La città, grandissima invenzione, ma se non vi è arte, altra generatrice di sensazioni, non c’è vita. Un autobus che rischia di ammazzarti, una macchina che fa gara di corse, una motoretta che ti sfiora come un toro, una bicicletta muta e sfrecciante. Per carità, utili, ma la nave, quando scendo in Sicilia, ormai purtroppo raramente, i colori del mare che cambia secondo l’ondeggiare, e creste bianche schiumose su in cima alle onde. Se il mare è fondo il colore si ispessisce e sembra lava sciolta etnea, e odora. L’odore del mare, e qualche getto mi bagna, mentre guardo le piccole colline di Messina e mi stacco dalle colline calabresi. Sembra un mare spesso, indurito, invece sciama, si inarca, si avvalla, e perfino svettano, guizzano pesci, ci rincorrono festanti. Di notte le stelle sullo Stretto sono grosse e rustiche, la luna a portata di mano, dall’una e dall’altra parte luci covano tra gli alberi. La realtà sogna se stessa: Ulisse, le Sirene, Scilla, Cariddi, Colapesce: Questa è vita, la realtà che sogna se stessa.
Il tramonto lo vedo dalla mia strada, sulla panchina. è laggiù, al fondo, esiste ancora il tramonto.
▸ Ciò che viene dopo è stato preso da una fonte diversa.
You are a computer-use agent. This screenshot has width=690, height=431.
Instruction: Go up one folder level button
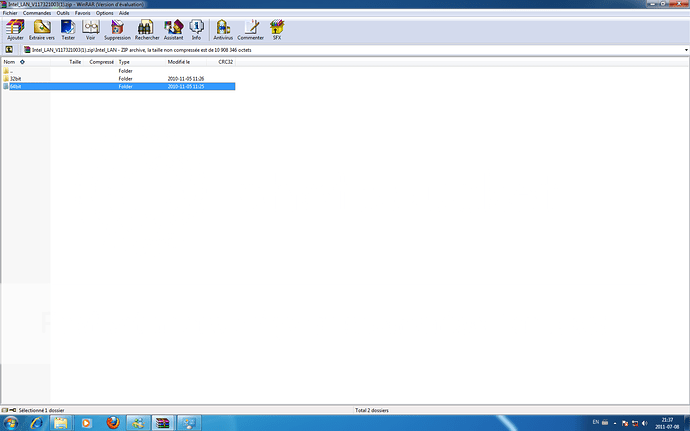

Pochi, pochissimi lo guardano, ma esiste: è quel momento del sole che trasforma i suoi colori all’orizzonte; gialli, rosei, rossi, grigi, e il buio appartiene alla sua sposa, la notte. Io, dalla panchina, ogni sera, saluto il tramonto e immagino che il mutare dei colori sia uno sbandierare saluti: a domani, a domani, tramonto. Il tempo, la vita e il sole, che orizzontale allunga le ombre delle persone. Una deformazione spettacolare, la realtà si infrange e smentisce. Non so perché, bambini e cani mi accostano, i cani mi fiutano, i bambini mi guardano a lungo e mi sorridono. Anche l’alba stravolge i suoi andamenti, nebulosa poi si imbianca e svela il cielo. Rosseggia i palazzi, li inazzurra, scopre la sua creatura imperiale, il sole, e diventa mattino.
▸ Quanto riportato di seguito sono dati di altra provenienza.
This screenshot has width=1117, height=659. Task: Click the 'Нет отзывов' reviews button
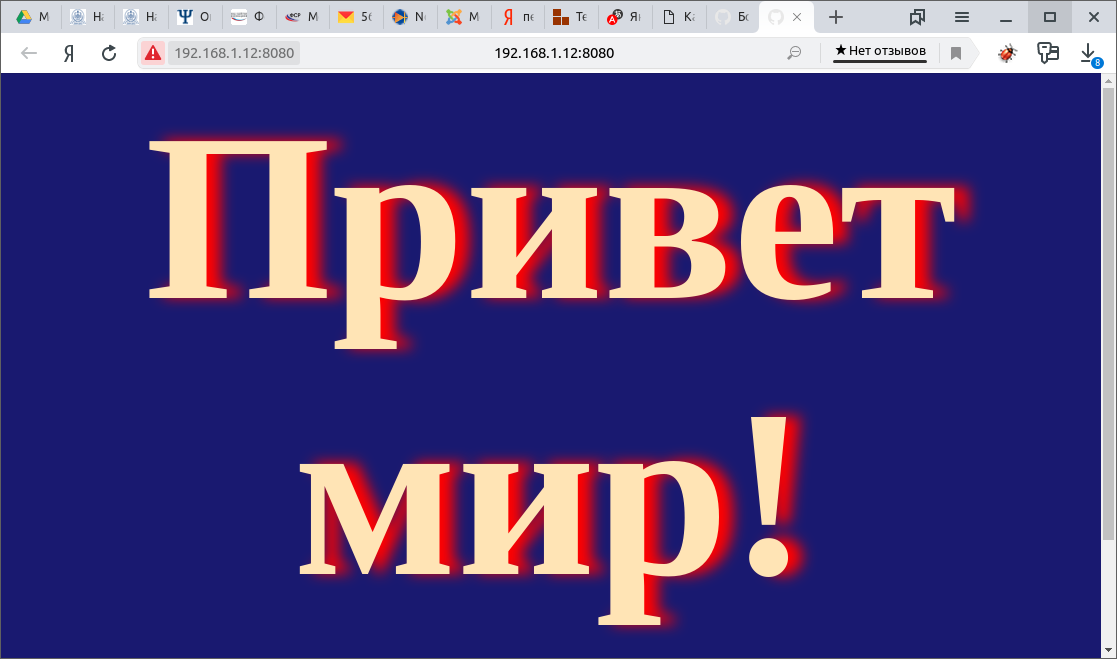[x=880, y=51]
Ah, sì, anche le tempeste fulmifere, i tuoni scuotimondo, attraggono, e i fiumi ribollenti, i ruscelli canterini e i pensosi laghi. Gli sconfinati oceani che sembra non abbiano approdo, eccetera. Non perdere la natura, ci rappresenta il mistero dell’esistenza serbandolo nel mistero, ma ci fa sentire vivi suscitando sensazioni. Non riusciamo ad amare la vita se non sentiamo il vivere, vivere come sentire. Non siamo soltanto cittadini, siamo figli della natura!